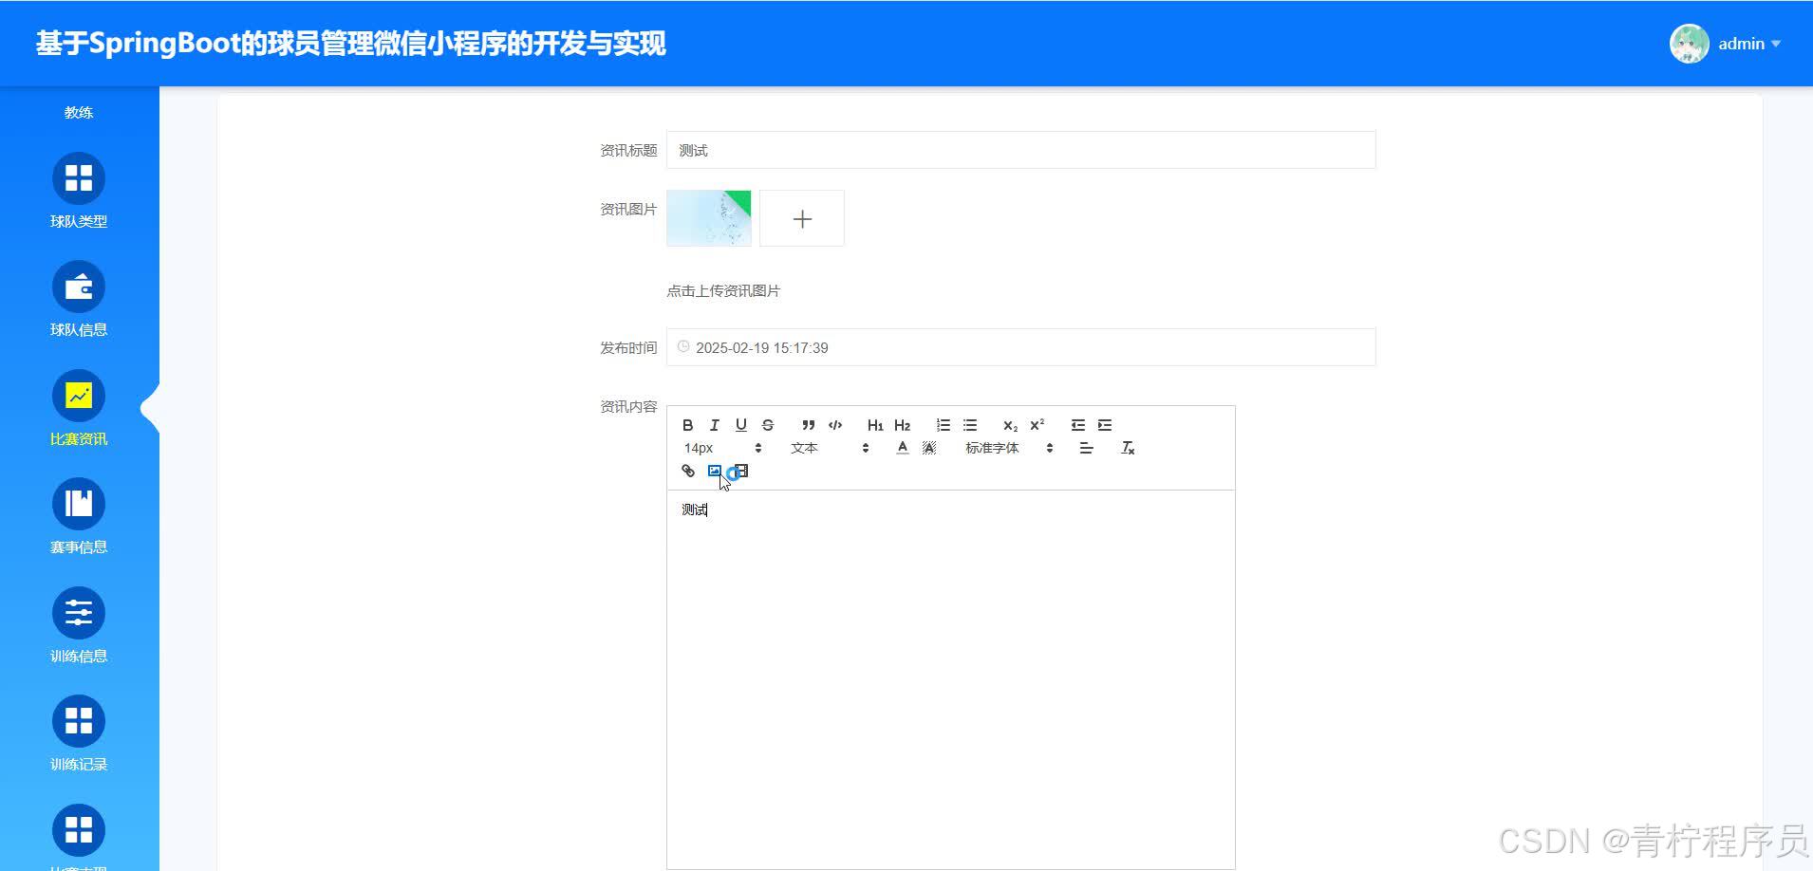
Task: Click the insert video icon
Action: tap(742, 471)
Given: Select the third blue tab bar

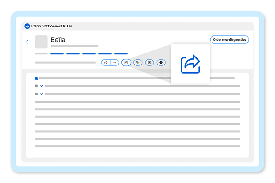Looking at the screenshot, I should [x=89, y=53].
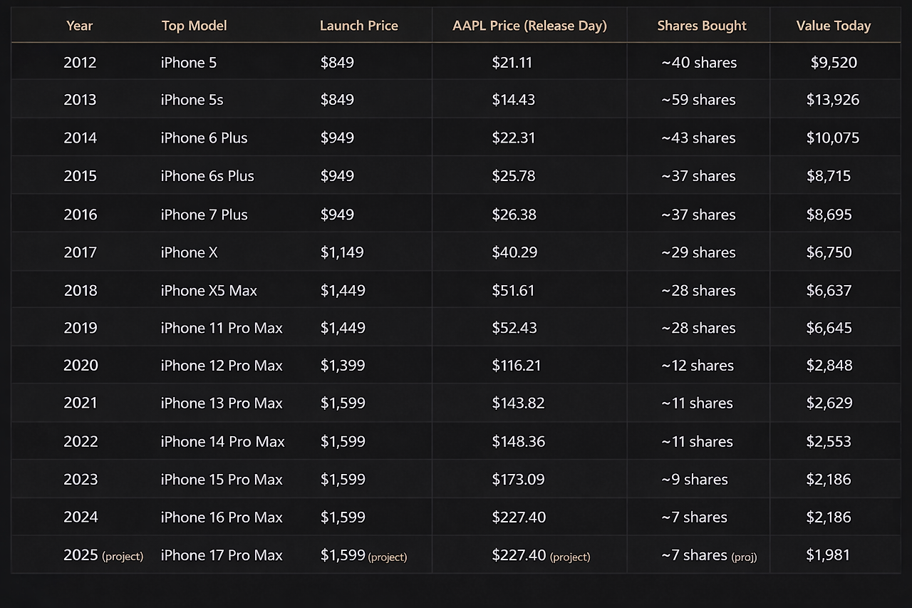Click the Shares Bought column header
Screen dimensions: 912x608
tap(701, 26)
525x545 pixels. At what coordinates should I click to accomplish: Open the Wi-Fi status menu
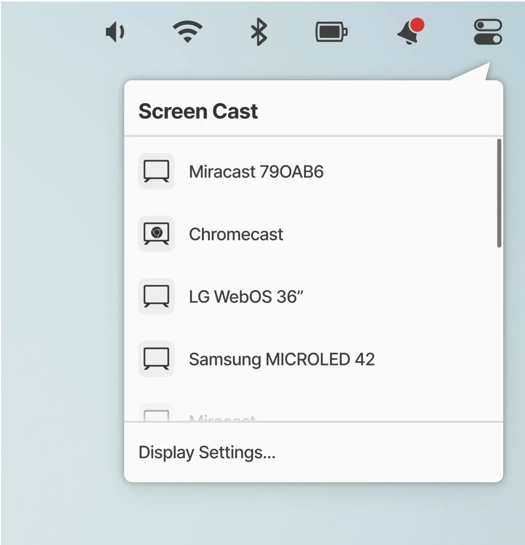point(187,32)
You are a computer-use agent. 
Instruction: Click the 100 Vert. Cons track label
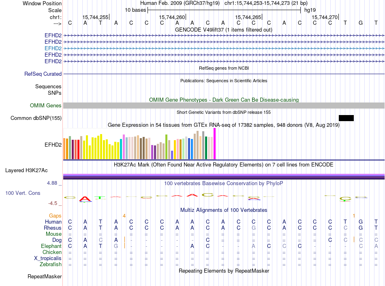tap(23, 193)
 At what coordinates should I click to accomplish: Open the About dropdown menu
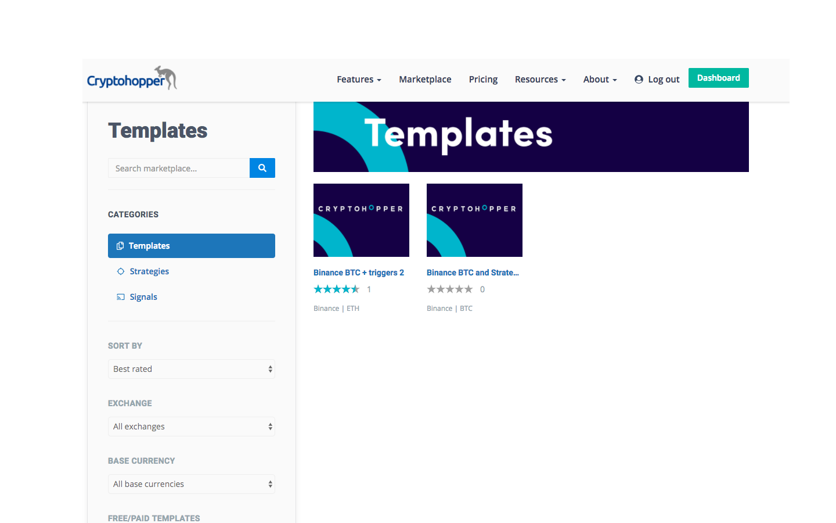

· · · · · · ·

GIVEN INSTRUCTION » Rewrite the stretch from the row containing "Given: Select the third blue tab bar" through the end of the rows, swapping "coordinates" for "location" and leaving everything else as is. Omit the pictures from your output.

EXERCISE RESULT »
Given: Select the third blue tab bar

Looking at the screenshot, I should [x=89, y=53].
Click the Shares Bought column header
Screen dimensions: 912x608
tap(701, 26)
525x545 pixels. At what location should I click to accomplish: Open the Wi-Fi status menu
point(187,32)
You are a computer-use agent. 
Instruction: Click the 100 Vert. Cons track label
tap(23, 193)
 At what location should I click to accomplish: Open the About dropdown menu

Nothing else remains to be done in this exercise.